Parent specialty: Cardio Respiratory Unit (CRU)

The results of this test will help doctors to assess if a patient has an allergy related problem. The results will be discussed at a follow-up clinic appointment.


The test
The skin prick allergy test is the most widely used allergy test.

Drops of different allergens (“things you may be allergic to”) are placed directly onto the skin of the forearm, and the skin is gently pricked through the allergen solution using a small lancet.

Any skin reaction to the allergen (i.e. inflammation) is measured after 15 minutes and the solutions are then washed off.

This is a safe test, however the patient may experience some itching that may cause slight discomfort. This usually subsides within an hour. They may experience a slight scratch from the pinprick.


What is test for?
Different Allergens tested for may include:

  • Pollens (i.e. Flowers, Weeds)

  • Pets (i.e. Cat, Dog)

  • Moulds

  • House Dust Mite


If there is anything specific that the patient can think of, it is useful to mention this to the physiologist performing the test so that it may be included.


Before the test

  • Please do not use any antihistamine preparations for two days before the appointment

  • Please continue to take all other medication as normal

  • Please wear clothing that will allow easy access to the forearms


Please allow 40 minutes for the test. If there are any questions regarding this test please phone the department on 02476 865128 and ask to speak to the Respiratory Physiologist.


Finding the department
From the main entrance walk by the teabar and shop and then take a right at the crossroads just before you reach the XRay and pathology departments there is a lift or a set of stairs, go up to the first floor, we are on the right if you use the lift and left if you use the stairs.

Results
The results will be visible at the time of testing. A written copy of the results will be sent to the requesting hospital consultant who will then inform the patient's GP as appropriate.

━━━━━━━━━━

[Work task A]
In the skin prick allergy test text, explain why a patient should tell the physiologist about anything specific they can think of.
[Work task B]
Copy the skin prick allergy test text from "Drops of different" up to and including "from the pinprick.".

[The data]
━━━━━━━━━━

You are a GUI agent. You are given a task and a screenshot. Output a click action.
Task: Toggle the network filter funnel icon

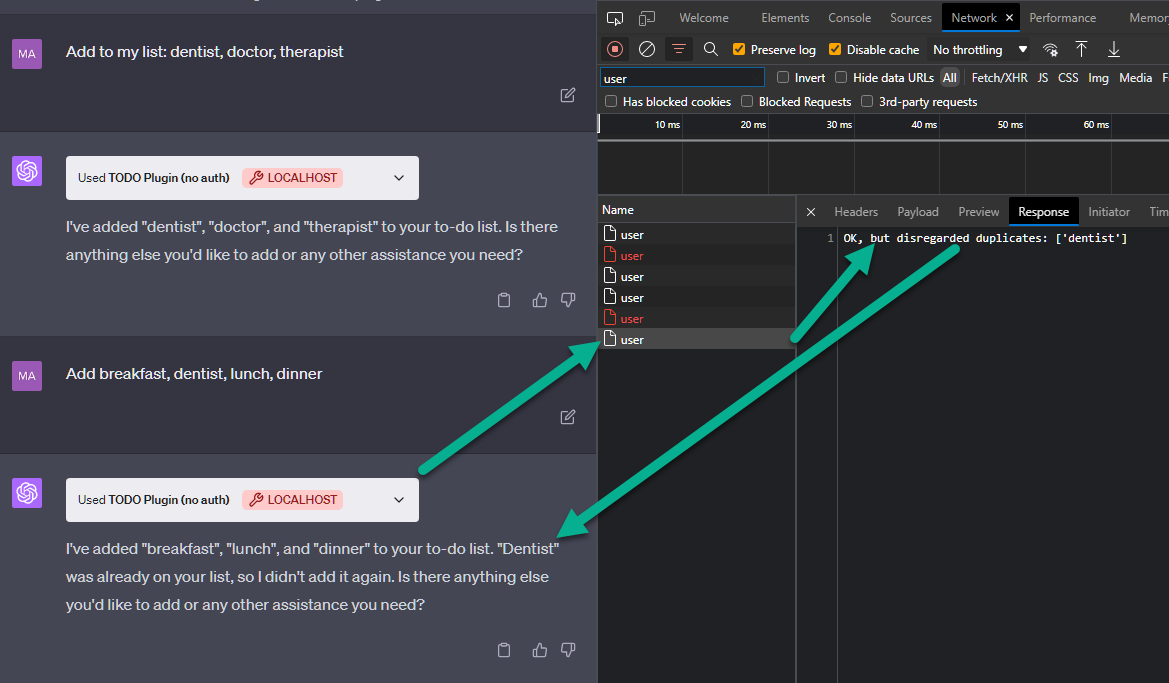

━━━━━━━━━━

[Response area A]
Mentioning it to the physiologist performing the test means it may be included in the test.

[Response area B]
Drops of different allergens (“things you may be allergic to”) are placed directly onto the skin of the forearm, and the skin is gently pricked through the allergen solution using a small lancet.

Any skin reaction to the allergen (i.e. inflammation) is measured after 15 minutes and the solutions are then washed off.

This is a safe test, however the patient may experience some itching that may cause slight discomfort. This usually subsides within an hour. They may experience a slight scratch from the pinprick.